Она перевернулась на колени и подняла голову, её щёки опухли, и было невозможно отвести от неё взгляд.

— Это самое приятное, что она говорила мне за многие годы. — Затем она скользнула щекой вдоль моей, и я мог почувствовать её дыхание у своего уха. — Этому нет прощения, — прошептала она, и я прикрыл глаза. — Ты заслуживаешь только самого худшего, Питерс, и, надеюсь, получишь по заслугам.



Глава 41



Кто бы ни сказал: «Палками и камнями можно поломать мне кости, но слова мне боли никогда не причинят», был грёбаным лжецом.

Во времена учёбы в начальной школе, я написала трогательный рэп для любви всей своей жизни, Джейкоба Дениса, и исполнила его перед учениками своего пятого класса. Неделю до этого я лежала, завернувшись в одеяла с температурой выше тридцати девяти и влюбленностью, размером с Сибирь (которая, к вашему сведению, в полтора раза больше США). В своем бредовом состоянии я наткнулась на волшебную телевизионную программу – «Принц из Беверли-Хиллз».

После семи эпизодов остаток дня я провела, заливая потом свою ночнушку и занимаясь битбоксингом. Каким-то образом я убедила себя, что мои навыки рэпа соперничали с навыками молодого Уилла Смитта.

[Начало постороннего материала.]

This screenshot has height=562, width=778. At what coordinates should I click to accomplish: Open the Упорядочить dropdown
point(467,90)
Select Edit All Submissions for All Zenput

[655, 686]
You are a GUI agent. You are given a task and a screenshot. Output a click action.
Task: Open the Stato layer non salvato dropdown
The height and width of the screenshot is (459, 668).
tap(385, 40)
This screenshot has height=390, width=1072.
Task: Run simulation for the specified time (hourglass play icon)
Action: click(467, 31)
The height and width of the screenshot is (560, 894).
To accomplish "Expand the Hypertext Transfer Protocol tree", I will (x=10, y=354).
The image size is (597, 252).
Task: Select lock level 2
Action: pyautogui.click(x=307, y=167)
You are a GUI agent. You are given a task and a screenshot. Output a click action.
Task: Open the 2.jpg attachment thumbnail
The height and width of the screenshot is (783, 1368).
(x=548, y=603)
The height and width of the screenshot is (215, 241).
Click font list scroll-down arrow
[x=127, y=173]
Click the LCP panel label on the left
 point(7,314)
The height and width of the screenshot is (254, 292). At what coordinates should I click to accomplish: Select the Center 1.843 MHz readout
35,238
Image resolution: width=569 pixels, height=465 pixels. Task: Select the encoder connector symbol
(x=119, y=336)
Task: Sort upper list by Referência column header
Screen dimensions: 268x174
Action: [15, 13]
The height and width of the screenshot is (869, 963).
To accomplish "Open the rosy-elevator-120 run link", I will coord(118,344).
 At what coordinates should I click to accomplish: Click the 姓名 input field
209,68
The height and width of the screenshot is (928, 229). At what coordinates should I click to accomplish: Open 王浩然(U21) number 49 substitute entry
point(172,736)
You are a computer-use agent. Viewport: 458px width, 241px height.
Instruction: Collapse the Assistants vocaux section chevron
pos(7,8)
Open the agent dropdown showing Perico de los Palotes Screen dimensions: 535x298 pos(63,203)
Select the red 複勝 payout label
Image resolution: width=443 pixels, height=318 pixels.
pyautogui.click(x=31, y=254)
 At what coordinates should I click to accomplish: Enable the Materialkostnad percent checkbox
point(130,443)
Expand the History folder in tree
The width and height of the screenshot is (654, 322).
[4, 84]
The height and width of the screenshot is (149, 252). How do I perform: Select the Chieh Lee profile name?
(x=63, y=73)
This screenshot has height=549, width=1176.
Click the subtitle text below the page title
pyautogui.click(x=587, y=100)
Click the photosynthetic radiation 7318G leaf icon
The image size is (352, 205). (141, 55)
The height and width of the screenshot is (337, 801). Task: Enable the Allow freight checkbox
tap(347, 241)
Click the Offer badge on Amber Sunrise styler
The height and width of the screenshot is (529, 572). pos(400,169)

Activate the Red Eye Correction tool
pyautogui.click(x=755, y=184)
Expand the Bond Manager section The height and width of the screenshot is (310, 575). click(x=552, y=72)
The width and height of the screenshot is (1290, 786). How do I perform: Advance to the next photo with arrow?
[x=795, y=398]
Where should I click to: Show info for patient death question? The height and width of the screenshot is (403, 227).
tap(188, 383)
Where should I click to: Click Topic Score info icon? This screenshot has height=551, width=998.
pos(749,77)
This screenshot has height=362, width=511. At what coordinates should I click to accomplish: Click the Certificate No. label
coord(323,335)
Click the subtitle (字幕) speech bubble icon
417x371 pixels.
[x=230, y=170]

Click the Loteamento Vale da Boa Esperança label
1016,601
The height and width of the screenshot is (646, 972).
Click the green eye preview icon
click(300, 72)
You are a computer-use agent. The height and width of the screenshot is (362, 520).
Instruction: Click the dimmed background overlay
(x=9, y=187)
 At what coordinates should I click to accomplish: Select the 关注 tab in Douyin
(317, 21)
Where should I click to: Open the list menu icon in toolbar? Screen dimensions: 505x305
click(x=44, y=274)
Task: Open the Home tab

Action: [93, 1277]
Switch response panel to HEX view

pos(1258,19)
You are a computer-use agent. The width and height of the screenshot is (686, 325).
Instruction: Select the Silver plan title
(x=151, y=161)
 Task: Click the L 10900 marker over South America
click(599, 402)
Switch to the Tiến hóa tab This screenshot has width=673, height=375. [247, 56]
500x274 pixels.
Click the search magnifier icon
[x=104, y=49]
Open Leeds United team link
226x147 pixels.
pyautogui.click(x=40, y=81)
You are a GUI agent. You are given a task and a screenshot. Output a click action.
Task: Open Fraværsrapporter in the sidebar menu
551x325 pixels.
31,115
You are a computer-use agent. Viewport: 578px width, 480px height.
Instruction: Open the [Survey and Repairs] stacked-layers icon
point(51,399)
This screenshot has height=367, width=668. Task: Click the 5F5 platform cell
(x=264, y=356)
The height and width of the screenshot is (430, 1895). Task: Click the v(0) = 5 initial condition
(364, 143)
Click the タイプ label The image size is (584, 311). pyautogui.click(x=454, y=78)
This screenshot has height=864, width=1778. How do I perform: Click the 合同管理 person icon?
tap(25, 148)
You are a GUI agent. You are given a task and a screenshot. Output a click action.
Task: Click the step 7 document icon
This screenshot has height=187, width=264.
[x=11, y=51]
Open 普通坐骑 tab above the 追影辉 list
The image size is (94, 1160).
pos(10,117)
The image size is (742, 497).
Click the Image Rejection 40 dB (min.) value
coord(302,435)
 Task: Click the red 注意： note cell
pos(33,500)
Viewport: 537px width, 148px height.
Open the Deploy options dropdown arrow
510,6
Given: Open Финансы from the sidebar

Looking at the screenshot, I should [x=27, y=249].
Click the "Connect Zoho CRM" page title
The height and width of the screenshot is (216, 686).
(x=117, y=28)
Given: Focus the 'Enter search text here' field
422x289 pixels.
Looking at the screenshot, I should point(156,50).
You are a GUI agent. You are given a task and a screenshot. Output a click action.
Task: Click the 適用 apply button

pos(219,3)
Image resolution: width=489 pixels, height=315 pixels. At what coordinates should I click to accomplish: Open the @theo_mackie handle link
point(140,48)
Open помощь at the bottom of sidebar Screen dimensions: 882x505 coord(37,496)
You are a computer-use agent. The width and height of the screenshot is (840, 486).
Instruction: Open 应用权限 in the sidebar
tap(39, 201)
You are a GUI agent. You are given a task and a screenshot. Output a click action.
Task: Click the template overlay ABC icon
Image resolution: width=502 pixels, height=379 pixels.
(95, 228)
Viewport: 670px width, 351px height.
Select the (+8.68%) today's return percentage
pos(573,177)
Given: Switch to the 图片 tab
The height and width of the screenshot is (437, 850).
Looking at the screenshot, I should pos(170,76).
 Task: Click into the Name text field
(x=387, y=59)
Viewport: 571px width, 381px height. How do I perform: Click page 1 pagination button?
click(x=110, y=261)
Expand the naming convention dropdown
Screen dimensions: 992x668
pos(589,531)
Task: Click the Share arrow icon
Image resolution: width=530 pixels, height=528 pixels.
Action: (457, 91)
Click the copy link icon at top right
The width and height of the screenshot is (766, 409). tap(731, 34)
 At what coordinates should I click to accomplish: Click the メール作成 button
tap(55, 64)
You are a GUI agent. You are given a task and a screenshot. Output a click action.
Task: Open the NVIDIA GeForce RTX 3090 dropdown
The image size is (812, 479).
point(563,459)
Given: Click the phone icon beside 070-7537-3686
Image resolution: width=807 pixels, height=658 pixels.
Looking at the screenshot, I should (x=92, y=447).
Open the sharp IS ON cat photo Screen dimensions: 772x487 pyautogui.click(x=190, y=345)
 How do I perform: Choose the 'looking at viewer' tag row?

Джейкоб Денис с этим не согласился.

На перемене Джейкоб погнался за мной по опилкам, неся на палке собачью какашку. Я спаслась от него, забравшись на верх шведской стенки, а все дети присоединились к веселью. Вскоре мне в след бросали не только собачьи фекалии, но и ужасные мерзкие слова, которые ранили до мозга костей. Я больше не признавалась в своих чувствах к парню. До Грея Питерса, и слова – особенно его – причиняли боль.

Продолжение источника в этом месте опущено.